* [WORK TO BE COMPLETED]: Your response must be the entire set of entries, reproduced word for word.

--

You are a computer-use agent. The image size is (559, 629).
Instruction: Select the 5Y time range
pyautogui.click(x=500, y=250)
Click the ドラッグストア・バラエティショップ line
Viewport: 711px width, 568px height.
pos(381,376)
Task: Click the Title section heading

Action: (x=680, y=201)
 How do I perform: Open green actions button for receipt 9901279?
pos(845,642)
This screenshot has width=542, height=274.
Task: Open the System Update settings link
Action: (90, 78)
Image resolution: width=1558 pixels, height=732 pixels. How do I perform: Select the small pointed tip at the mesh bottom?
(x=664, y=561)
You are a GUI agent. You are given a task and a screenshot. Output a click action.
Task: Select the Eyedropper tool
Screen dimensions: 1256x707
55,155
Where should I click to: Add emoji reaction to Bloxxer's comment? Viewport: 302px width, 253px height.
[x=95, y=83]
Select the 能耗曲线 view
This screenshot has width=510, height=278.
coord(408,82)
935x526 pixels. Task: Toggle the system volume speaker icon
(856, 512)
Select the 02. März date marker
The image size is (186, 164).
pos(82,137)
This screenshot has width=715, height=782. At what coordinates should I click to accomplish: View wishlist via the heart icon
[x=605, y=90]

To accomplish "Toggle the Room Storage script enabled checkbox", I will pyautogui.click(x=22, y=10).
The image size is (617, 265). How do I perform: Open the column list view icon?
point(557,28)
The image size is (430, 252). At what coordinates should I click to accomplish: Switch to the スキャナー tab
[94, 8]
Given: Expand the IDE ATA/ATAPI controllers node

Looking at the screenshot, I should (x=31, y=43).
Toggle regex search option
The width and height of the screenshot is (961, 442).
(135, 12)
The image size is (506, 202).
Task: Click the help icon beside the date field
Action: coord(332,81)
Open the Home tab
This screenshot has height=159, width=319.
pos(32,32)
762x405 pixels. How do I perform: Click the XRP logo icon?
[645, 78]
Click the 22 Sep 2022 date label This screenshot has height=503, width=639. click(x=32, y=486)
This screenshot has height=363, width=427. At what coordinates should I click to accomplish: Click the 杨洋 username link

--

* [REPLY]:
You are a computer-use agent. The image size is (559, 629).
Instruction: Select the 5Y time range
pyautogui.click(x=500, y=250)
Click the ドラッグストア・バラエティショップ line
Viewport: 711px width, 568px height.
pos(381,376)
Task: Click the Title section heading

Action: (x=680, y=201)
 How do I perform: Open green actions button for receipt 9901279?
pos(845,642)
This screenshot has width=542, height=274.
Task: Open the System Update settings link
Action: (90, 78)
Image resolution: width=1558 pixels, height=732 pixels. How do I perform: Select the small pointed tip at the mesh bottom?
(x=664, y=561)
You are a GUI agent. You are given a task and a screenshot. Output a click action.
Task: Select the Eyedropper tool
Screen dimensions: 1256x707
55,155
Where should I click to: Add emoji reaction to Bloxxer's comment? Viewport: 302px width, 253px height.
[x=95, y=83]
Select the 能耗曲线 view
This screenshot has width=510, height=278.
coord(408,82)
935x526 pixels. Task: Toggle the system volume speaker icon
(856, 512)
Select the 02. März date marker
The image size is (186, 164).
pos(82,137)
This screenshot has width=715, height=782. At what coordinates should I click to accomplish: View wishlist via the heart icon
[x=605, y=90]

To accomplish "Toggle the Room Storage script enabled checkbox", I will pyautogui.click(x=22, y=10).
The image size is (617, 265). How do I perform: Open the column list view icon?
point(557,28)
The image size is (430, 252). At what coordinates should I click to accomplish: Switch to the スキャナー tab
[94, 8]
Given: Expand the IDE ATA/ATAPI controllers node

Looking at the screenshot, I should (x=31, y=43).
Toggle regex search option
The width and height of the screenshot is (961, 442).
(135, 12)
The image size is (506, 202).
Task: Click the help icon beside the date field
Action: coord(332,81)
Open the Home tab
This screenshot has height=159, width=319.
pos(32,32)
762x405 pixels. How do I perform: Click the XRP logo icon?
[645, 78]
Click the 22 Sep 2022 date label This screenshot has height=503, width=639. click(x=32, y=486)
This screenshot has height=363, width=427. At what coordinates should I click to accomplish: Click the 杨洋 username link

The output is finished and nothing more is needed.